PROBLEM REQUIREMENTS => The answer must reproduce exactly the lines from the one with "The width and" through the end of the material, and it must contain no pictures.

───── GIVEN DATA ─────

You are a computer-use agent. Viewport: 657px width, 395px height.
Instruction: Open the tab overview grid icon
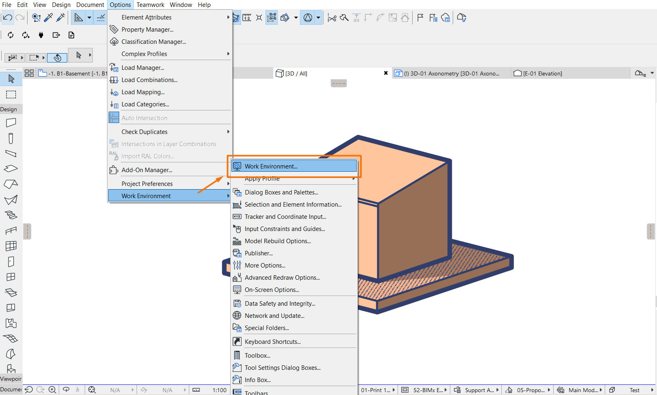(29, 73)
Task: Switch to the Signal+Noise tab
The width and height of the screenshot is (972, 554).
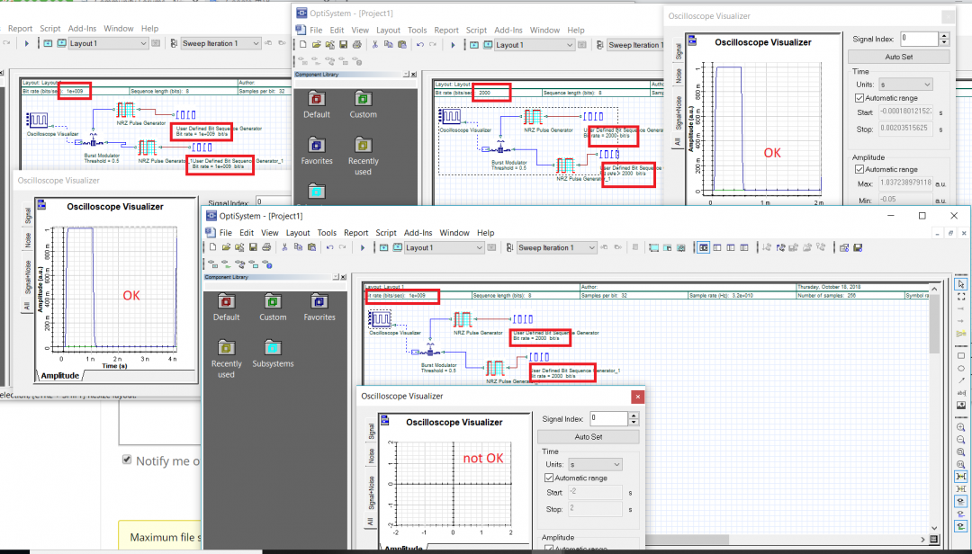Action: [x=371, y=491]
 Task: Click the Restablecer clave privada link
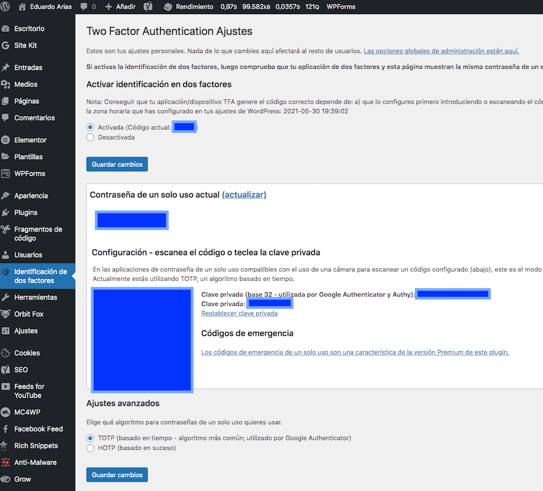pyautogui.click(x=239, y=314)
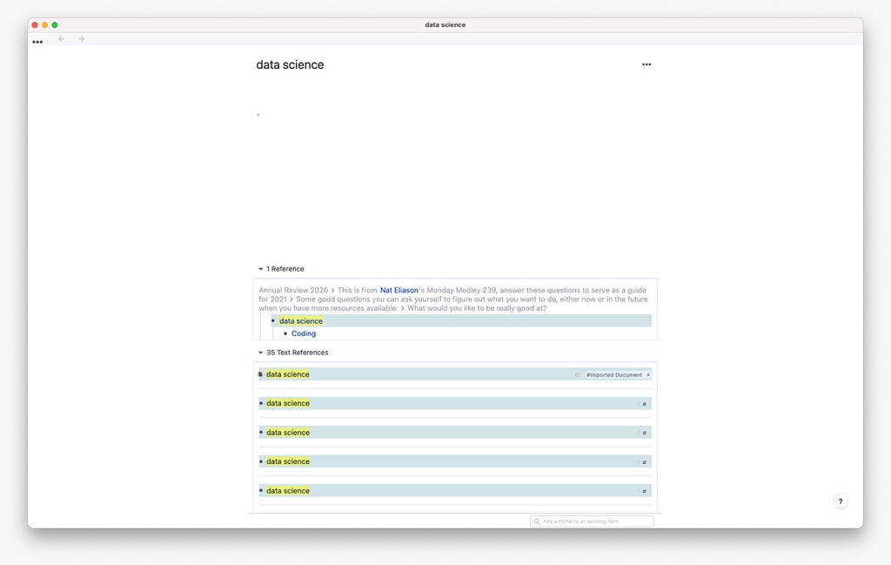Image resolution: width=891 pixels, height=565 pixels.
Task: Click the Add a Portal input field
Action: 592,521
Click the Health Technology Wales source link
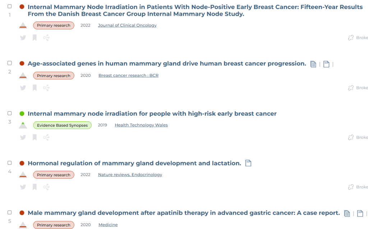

─────

TASK OUTPUT =>
The width and height of the screenshot is (972, 554).
Action: [x=371, y=491]
 Task: Click the Restablecer clave privada link
pyautogui.click(x=239, y=314)
Image resolution: width=891 pixels, height=565 pixels.
Task: Click the Add a Portal input field
Action: 592,521
Click the Health Technology Wales source link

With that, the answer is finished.